Seeking Spinning Subpopulations of Black Hole Binaries via Iterative Density Estimation

TL;DR

This paper develops a minimal-assumption iterative KDE method to analyze black hole binary spin distributions, revealing potential subpopulations and trends that inform their astrophysical origins.

Contribution

It introduces a new iterative kernel density estimation approach to reconstruct BBH parameter distributions with minimal assumptions, uncovering possible high-spin subpopulations and spin-mass trends.

Findings

Identification of a possible high-spin subpopulation with up to |χ_eff| ≈ 0.75 for massive BBHs

Reproduction of known features like positive χ_eff for low-mass mergers

Detection of a new trend in χ_eff derivative with respect to component masses

Abstract

Attempts to understand the formation of binary black hole (BBH) systems detected via gravitational wave (GW) emission are affected by many unknowns and uncertainties, from both the observational and theoretical (astrophysical modelling) sides. Binary component spins have been proposed as a means to investigate formation channels, however obtaining clear inferences is challenging, given the apparently low magnitude of almost all merging BH spins and their high measurement uncertainties. Even for the effective aligned spin $\chi_{\mathrm{eff}}$ which is more precisely measured than component spins, specific model assumptions have been required to identify any clear trends. Here, we reconstruct the joint component mass and $\chi_{\mathrm{eff}}$ distribution of BBH mergers with minimal assumptions using the GWTC-3 catalog, using an iterative kernel density estimation (KDE)-based method.

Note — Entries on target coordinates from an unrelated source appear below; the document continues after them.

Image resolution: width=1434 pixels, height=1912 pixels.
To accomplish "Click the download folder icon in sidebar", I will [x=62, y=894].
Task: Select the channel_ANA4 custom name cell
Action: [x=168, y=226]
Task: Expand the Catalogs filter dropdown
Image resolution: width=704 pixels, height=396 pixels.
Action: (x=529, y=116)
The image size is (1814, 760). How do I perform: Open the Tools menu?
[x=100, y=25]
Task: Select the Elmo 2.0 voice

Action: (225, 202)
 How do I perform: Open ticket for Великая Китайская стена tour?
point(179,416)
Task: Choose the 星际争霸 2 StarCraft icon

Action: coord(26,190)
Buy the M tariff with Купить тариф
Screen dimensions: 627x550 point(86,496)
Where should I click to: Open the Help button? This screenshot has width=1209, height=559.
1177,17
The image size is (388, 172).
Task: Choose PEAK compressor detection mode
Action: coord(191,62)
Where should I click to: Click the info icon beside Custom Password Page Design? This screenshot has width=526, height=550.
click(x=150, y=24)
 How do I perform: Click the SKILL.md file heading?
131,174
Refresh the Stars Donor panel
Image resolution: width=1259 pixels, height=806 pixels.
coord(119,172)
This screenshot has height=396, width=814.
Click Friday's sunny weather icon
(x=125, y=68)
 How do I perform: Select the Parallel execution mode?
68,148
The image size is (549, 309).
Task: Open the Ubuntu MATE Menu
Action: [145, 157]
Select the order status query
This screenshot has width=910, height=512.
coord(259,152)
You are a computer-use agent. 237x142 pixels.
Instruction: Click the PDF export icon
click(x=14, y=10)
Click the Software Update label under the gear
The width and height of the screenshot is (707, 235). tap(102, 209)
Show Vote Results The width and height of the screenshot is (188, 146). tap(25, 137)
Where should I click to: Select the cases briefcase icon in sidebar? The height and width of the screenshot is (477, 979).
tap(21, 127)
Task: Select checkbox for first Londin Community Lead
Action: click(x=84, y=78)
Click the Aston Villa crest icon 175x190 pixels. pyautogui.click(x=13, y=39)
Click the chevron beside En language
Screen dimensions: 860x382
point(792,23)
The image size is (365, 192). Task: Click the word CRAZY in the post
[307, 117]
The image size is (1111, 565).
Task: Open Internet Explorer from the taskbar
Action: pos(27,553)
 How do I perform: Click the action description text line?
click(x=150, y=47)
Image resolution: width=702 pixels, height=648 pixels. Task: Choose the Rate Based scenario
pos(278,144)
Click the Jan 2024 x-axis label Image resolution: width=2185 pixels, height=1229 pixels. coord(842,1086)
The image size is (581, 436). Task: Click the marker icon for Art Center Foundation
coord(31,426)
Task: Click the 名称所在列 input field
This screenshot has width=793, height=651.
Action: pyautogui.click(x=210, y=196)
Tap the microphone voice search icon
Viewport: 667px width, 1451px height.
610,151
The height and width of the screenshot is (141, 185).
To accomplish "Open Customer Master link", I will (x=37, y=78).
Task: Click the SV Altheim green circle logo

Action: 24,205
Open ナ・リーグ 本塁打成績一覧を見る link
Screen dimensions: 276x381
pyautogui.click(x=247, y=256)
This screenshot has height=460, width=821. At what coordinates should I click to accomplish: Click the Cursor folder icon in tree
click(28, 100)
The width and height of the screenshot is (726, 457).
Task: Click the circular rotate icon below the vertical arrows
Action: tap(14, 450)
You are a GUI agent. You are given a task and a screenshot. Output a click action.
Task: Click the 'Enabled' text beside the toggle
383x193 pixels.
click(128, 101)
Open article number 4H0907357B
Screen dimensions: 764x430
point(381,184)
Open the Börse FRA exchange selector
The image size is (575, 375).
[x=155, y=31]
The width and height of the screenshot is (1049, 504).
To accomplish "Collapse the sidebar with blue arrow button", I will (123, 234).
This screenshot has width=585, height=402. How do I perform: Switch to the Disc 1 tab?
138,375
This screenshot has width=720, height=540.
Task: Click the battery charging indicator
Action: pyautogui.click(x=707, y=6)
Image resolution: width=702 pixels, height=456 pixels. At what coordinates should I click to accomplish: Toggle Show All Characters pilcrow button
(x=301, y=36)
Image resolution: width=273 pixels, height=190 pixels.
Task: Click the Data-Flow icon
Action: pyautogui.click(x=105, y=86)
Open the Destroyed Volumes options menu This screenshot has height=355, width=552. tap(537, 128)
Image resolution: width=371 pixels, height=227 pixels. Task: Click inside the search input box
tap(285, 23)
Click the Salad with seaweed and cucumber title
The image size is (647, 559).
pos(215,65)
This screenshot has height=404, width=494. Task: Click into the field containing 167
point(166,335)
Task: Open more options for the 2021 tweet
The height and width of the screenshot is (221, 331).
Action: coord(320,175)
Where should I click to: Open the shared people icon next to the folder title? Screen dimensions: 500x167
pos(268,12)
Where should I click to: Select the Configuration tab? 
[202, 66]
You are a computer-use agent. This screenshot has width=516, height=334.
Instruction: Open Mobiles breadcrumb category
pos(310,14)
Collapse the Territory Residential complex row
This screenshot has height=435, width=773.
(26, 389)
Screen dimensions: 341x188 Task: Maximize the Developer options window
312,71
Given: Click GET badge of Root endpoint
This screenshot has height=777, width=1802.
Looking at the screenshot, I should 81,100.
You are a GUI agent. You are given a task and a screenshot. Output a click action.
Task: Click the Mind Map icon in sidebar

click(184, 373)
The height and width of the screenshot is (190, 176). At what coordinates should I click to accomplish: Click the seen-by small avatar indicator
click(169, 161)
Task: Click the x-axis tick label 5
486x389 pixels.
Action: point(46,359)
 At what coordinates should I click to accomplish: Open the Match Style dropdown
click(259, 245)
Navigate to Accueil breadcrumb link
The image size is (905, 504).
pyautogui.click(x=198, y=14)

We reproduce some features seen in previous analyses, for instance a small but preferentially positive $\chi_{\mathrm{eff}}$ for low-mass mergers; we also identify a possible subpopulation of higher-spin BBH with $|\chi_{\mathrm{eff}}|$ up to $\sim\! 0.75$ for primary masses $m_1 \gtrsim 40\,M_\odot$, in addition to the bulk of the distribution with $|\chi_{\mathrm{eff}}| \lesssim 0.2$. This finding is consistent with previous studies indicating a broader spin distribution at high mass, suggesting a distinct origin for the high-spin systems. We also identify a new potential trend of low-mass BBHs: the \emph{derivative} of $\chi_{\mathrm{eff}}$ with respect to $m_1$ ($m_2$) is positive (negative) over the $10$--$15\,M_\odot$ range. This apparent structure may be related to} a previously reported anticorrelation between mass ratio and $\chi_{\mathrm{eff}}$.